Беляев молчал. Подождав некоторое время, Пожаров протянул:
- Да-а... короткое замыкание! Тут хочешь приобщить их к прекрасному, а они как бараны... А хорошо сходить в балет! Побриться, надеть выходной костюм с галстуком, прийти в Большой... Ярусы, партер, золото, люстра! Прекрасно. Зрители приподняты, нарядно одеты, от женщин терпко пахнет духами... Свет гаснет. Оркестр пробует струны, занавес, освещенный рампой, волнуется... Нет, ничего вы, ребята, не понимаете...
На сей раз и Комаров не отозвался, он только хмыкнул и прибавил скорости машине. Пожаров возвел глаза к потолку и задумался. Беляев сидел все так же прямо и смотрел вперед.
- Ты чего, обиделся? - вдруг спросил у него Комаров.
Беляев молчал, просто-таки дал себе обет молчания, решил ни слова с ними не проронить, и уйти, не попрощавшись.
Так он решил! Круче с ними, круче, обрывать всяческие поползновения в казну!
- А я бы съел сейчас килограмм сыру! - ни с того ни с сего сказал Комаров. Пожаров сказал:
- Вот она вся твоя сущность, Лева!
- А что? Вот хочу сыру килограмм! Знаешь, мечтаешь иногда так, а придешь домой, суп там, картошка, а на сыр сил не хватает! А сейчас специально ничего есть не буду, кроме сыра. Специально заеду в молочный, куплю полголовы сыра, принесу домой и буду есть. Без хлеба. Возьму длинный нож, нарежу себе ноздреватых ломтей и буду есть. Ничего больше из еды трогать не буду. Зверски хочу сыра! Швейцарского! Он немножко твердоват, и когда его нарежешь, то испарина на ломтиках появляется. Великолепный, жирный сыр, и ноздреватость у него такая... крупная...

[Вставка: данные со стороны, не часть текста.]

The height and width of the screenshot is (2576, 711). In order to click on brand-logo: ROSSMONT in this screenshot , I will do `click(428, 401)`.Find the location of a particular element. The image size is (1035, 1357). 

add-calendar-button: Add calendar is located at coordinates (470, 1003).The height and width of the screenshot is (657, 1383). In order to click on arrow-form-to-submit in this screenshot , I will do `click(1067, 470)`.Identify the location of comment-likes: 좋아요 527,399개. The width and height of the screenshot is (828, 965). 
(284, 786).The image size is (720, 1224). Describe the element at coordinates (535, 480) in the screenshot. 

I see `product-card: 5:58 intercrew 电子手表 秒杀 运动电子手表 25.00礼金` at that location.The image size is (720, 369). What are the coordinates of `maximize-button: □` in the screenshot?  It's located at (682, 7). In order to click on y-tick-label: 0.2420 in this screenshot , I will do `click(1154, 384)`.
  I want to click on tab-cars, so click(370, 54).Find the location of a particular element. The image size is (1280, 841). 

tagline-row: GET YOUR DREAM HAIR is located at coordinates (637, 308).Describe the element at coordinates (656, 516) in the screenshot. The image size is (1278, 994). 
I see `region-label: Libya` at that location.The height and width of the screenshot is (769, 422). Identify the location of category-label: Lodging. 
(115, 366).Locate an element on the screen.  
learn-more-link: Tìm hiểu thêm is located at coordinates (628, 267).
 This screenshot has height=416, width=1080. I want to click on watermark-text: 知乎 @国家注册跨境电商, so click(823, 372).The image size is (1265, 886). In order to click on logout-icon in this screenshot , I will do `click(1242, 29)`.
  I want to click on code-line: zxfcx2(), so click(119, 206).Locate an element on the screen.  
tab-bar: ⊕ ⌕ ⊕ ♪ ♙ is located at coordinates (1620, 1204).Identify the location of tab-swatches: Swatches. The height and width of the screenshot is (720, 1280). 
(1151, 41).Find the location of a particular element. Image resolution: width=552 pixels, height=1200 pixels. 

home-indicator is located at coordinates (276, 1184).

Пожаров сравнительно мягко заметил:
- Объешься и впредь на сыр смотреть не сможешь. Так я на яйца смотреть не могу, объелся в детстве, и когда кто-то мне предлагает съесть яйцо или при мне готовит эти яйца, то меня чуть не тошнит...
- Останови машину! - сказал со злобой Беляев. Комаров послушно перестроился и подъехал к тротуару. Беляев вышел, ни слова не говоря, сильно хлопнув дверью.